■ **PROMPT**
Give the number of lines below that contain the string "width". Reply with the number only.

■ **MATERIAL SUPPLIED**
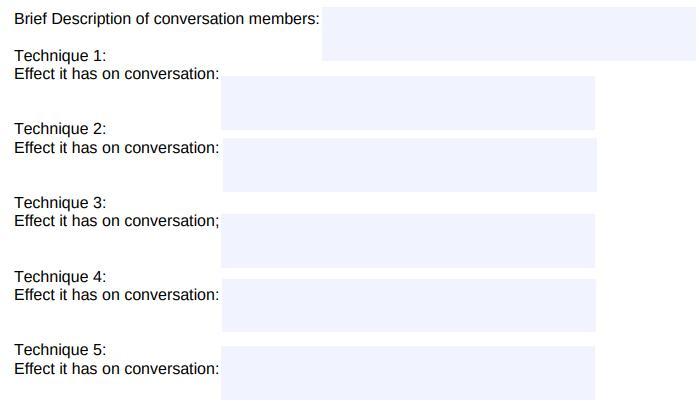Click the Effect field under Technique 3
Viewport: 699px width, 416px height.
(408, 241)
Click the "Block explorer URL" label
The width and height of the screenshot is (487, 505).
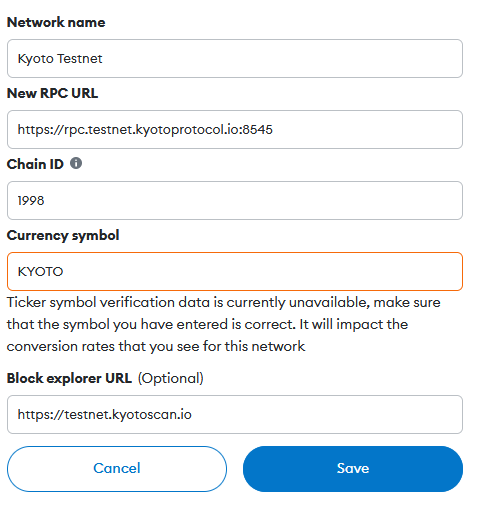coord(69,378)
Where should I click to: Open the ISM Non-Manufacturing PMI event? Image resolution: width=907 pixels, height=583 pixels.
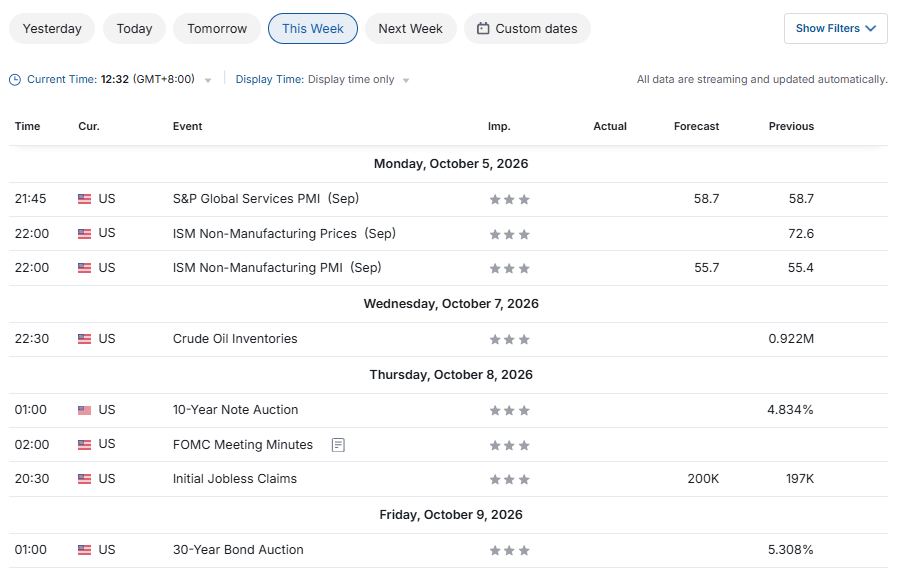tap(277, 268)
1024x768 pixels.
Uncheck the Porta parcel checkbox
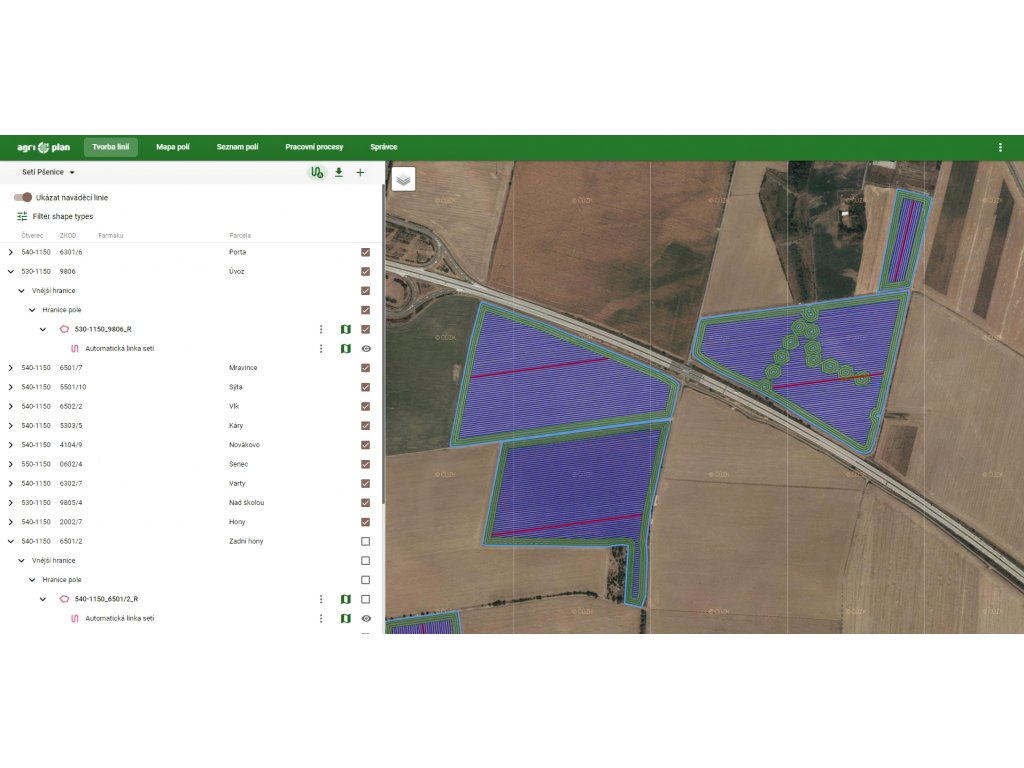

■ **OUTPUT OF THE EXERCISE**
3